When creating a new change set, always try to minimize the amount of changes it includes.
Do this by only modifying what needs to be modified to implement a feature or fix a bug. Keep formatting and refactoring changes for another commit.
The story of how I came to this practice
Many years ago I read Clean Code, a book I liked a lot. One of the things it discussed was to check in our code a little cleaner than when we checked it out. This meshed with the idea of continual improvement through refactoring which I was already following.
I took this principle to heart and made formatting changes, introduced constants, removed commented code and made small refactorings with my change sets. I kept big refactorings for different commits… well most of the time anyways…
Then later, on an open source project I contributed to, I was asked during code reviews to keep those changes out of the change sets. I was surprised since I thought I was improving the code’s quality. The reasoning was that the change set needed to include only the changes required to correct the bug that was addressed or implement the new feature we were working on. Refactorings should be kept as different endeavors or for instances where the code was being completely rewritten anyways.
Over time I started to see many cases in my own work where this made sense and eventually, after several years, started following this practice as well. One thing I like to do is keep notes of what changes I want to make, complete my work in a single commit and then make a separate commit for formatting and refactoring changes. If I don’t take notes, too often I forget all the little changes I wanted to do and never get around to doing them.

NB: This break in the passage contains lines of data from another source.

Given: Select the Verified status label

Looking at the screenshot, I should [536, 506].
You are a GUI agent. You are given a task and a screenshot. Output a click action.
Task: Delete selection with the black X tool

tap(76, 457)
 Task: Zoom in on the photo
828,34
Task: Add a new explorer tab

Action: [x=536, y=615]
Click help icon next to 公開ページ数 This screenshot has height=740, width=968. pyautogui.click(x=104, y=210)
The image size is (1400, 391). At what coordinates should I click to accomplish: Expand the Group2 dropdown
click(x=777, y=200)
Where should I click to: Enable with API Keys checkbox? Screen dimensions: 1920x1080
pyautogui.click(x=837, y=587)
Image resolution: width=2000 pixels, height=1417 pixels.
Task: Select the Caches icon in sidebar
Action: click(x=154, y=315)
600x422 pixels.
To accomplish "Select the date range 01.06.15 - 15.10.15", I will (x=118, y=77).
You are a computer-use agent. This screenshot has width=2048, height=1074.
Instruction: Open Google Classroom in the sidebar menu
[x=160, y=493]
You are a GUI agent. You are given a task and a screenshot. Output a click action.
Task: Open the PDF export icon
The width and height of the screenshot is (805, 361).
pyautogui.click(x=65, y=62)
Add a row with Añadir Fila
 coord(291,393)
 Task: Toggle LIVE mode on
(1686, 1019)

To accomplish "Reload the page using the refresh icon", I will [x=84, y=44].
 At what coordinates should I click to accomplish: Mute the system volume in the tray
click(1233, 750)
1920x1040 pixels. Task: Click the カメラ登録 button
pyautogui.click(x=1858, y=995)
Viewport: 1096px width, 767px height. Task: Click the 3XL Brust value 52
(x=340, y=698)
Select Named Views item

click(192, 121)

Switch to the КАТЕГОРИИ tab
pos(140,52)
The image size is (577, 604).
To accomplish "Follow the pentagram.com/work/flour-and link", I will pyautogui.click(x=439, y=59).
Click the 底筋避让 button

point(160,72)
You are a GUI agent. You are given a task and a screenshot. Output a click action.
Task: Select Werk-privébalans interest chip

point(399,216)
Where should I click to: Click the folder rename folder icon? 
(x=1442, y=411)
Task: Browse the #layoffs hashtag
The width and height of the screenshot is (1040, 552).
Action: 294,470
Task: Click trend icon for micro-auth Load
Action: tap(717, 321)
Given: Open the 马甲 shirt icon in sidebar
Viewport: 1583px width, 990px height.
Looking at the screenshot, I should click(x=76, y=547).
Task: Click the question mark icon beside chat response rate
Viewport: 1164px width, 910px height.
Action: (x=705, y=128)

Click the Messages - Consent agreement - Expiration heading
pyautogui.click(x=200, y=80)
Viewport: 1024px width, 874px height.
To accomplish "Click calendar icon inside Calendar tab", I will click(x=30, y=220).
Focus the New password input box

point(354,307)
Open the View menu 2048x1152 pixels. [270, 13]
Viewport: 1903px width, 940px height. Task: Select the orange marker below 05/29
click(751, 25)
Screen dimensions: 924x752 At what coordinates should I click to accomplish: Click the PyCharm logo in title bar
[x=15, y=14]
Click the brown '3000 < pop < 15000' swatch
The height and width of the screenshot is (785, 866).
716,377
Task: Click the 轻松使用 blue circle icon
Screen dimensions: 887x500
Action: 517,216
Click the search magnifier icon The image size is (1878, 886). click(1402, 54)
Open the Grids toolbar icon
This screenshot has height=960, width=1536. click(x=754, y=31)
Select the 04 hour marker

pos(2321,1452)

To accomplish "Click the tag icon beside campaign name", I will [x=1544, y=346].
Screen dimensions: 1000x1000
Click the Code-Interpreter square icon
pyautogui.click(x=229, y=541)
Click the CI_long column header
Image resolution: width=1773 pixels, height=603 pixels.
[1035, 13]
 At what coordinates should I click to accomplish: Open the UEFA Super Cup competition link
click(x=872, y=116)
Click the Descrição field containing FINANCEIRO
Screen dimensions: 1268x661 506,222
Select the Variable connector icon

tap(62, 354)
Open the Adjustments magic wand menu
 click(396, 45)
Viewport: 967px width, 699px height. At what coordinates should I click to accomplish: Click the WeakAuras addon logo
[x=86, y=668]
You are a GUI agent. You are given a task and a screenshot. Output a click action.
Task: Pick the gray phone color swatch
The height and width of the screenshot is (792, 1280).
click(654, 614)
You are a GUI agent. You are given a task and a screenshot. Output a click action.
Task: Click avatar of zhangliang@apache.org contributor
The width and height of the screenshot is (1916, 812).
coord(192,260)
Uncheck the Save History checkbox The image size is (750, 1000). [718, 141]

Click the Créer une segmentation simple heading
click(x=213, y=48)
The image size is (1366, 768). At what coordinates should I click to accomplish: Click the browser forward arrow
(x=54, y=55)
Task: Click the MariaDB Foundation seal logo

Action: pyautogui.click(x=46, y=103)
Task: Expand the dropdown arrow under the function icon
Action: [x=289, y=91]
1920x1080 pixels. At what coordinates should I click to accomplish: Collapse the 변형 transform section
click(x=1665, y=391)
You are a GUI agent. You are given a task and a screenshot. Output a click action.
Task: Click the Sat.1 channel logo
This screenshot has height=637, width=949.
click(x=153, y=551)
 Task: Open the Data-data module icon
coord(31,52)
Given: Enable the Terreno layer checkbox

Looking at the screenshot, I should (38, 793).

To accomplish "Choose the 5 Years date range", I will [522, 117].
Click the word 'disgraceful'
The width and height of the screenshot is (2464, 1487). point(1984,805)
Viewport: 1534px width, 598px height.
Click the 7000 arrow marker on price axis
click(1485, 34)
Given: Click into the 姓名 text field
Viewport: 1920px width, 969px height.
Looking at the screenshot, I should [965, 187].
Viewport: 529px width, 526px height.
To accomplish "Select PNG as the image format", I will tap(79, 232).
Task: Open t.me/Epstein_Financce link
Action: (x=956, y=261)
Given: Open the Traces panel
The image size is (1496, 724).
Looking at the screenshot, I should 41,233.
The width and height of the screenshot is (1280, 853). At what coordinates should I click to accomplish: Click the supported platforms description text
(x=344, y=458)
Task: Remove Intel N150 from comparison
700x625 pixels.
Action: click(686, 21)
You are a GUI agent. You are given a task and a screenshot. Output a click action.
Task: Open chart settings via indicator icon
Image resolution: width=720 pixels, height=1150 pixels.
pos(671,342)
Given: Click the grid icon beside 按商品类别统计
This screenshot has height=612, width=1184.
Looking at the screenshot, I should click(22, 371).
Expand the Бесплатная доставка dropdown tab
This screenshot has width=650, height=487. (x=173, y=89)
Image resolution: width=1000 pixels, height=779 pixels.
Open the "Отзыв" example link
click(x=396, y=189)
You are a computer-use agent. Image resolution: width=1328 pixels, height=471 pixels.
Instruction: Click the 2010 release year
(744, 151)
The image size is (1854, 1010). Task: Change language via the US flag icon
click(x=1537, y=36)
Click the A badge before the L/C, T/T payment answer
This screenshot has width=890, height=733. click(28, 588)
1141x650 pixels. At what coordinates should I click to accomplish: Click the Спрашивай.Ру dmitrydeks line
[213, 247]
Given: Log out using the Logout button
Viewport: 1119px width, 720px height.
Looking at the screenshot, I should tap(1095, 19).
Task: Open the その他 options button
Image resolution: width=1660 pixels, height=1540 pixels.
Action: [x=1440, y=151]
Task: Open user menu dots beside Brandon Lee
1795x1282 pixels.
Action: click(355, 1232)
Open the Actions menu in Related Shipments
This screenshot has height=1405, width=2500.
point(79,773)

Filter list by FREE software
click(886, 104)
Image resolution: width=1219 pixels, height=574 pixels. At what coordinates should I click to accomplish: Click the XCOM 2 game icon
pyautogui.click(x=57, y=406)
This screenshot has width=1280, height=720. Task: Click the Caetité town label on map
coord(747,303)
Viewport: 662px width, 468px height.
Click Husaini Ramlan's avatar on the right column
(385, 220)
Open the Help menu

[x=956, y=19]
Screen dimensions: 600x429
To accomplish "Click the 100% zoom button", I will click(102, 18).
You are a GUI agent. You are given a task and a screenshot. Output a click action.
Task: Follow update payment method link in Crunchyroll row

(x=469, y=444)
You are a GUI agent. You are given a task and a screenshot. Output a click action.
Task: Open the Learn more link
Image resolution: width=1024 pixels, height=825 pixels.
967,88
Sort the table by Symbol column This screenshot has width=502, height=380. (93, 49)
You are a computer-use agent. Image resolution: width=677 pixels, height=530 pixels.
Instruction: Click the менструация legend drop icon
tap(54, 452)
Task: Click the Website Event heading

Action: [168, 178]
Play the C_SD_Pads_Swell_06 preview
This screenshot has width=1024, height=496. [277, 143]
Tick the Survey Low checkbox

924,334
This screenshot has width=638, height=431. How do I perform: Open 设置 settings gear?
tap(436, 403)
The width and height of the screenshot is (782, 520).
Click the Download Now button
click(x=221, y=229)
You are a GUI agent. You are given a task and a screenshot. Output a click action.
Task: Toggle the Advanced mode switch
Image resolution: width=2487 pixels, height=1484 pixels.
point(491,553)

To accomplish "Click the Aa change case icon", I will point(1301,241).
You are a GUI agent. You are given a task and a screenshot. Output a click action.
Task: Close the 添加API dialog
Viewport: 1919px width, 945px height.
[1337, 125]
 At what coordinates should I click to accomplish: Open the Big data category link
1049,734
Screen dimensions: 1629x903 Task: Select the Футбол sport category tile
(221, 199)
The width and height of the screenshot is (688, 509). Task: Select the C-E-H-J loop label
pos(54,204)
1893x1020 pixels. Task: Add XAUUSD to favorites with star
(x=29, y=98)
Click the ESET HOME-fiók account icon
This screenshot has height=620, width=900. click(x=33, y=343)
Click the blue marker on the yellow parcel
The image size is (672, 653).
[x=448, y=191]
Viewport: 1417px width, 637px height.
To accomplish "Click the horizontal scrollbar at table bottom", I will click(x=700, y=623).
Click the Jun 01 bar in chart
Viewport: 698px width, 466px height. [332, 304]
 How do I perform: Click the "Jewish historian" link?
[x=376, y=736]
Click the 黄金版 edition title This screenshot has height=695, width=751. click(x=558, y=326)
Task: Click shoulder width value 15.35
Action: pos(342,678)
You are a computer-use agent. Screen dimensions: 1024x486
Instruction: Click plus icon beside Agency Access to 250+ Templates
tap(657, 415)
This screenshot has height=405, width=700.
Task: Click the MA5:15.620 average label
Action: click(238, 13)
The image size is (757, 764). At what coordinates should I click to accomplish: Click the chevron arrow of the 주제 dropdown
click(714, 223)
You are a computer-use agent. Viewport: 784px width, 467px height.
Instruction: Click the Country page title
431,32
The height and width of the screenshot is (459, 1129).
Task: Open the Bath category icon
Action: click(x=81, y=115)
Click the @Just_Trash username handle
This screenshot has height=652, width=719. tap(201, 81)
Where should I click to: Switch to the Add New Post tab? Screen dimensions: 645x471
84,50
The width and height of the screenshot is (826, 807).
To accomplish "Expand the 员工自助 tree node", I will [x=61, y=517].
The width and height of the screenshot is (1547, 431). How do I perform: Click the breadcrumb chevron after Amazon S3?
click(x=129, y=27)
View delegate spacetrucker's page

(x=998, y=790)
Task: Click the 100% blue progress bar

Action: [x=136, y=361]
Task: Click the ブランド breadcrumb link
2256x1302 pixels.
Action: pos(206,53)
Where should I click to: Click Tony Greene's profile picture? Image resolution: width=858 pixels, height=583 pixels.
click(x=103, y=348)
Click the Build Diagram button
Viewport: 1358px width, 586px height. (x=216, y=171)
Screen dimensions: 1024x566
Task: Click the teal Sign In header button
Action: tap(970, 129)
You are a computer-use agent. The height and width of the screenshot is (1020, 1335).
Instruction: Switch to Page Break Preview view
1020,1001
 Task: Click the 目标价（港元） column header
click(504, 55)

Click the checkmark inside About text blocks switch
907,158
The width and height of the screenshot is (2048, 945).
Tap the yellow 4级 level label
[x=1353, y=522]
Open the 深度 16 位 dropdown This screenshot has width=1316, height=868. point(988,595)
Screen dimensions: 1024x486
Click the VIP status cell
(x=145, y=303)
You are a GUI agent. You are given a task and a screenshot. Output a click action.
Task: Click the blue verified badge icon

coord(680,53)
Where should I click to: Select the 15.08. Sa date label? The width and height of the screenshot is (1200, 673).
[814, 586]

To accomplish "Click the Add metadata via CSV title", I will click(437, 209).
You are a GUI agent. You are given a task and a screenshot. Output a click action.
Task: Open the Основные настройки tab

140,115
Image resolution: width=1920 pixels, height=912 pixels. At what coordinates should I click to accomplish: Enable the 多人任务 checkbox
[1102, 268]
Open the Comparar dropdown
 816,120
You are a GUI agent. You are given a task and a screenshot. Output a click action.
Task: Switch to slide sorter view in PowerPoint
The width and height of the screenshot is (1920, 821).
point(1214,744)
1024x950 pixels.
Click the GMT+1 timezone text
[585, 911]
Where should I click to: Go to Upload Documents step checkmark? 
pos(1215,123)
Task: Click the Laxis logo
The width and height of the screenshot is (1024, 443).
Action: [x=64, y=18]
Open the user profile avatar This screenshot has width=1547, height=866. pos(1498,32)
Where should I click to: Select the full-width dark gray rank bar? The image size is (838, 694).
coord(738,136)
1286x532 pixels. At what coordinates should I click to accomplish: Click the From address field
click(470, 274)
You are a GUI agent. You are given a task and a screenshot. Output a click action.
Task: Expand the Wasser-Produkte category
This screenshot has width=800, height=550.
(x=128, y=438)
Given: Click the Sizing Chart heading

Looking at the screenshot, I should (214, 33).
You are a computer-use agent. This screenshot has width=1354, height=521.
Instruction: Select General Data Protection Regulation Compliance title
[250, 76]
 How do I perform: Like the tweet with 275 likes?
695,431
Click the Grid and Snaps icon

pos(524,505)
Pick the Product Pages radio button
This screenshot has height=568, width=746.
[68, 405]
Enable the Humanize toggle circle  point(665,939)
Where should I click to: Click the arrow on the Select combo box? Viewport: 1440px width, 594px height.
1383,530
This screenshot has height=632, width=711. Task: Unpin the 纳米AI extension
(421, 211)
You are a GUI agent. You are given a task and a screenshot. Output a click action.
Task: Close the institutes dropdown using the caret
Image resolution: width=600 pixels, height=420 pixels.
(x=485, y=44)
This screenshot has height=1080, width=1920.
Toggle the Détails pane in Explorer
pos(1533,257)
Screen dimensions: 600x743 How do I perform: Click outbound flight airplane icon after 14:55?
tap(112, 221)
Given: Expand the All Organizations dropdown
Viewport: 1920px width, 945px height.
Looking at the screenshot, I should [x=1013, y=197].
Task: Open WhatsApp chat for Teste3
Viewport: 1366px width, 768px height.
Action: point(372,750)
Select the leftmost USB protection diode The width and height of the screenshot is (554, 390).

When the commit needs to be read later on to understand the changes, revert them or when doing a blame/annotate to find out why a change was made it’s much easier if all the changes are related to the commit message and associated ticket number. Otherwise you need to reason for each line if it was done in relation to the commit’s purpose or as a “bonus” refactoring.
Also, including unnecessary changes make for longer commits which make for longer code reviews. Both for traditional code reviews but also for yourself when you’re reviewing your changes before committing them (if you’re not doing this, this is a great practice everyone should adopt). In my experience the longer the review, the more chances some stuff will get glanced over.
Finally, every change we make, even when having a robust test suite risks introducing regressions. If you later find out your latest changes introduced a bug and it turns out it was in a refactoring, it’s much easier to revert or correct this refactoring without needing to revert a bug fix or remove a feature.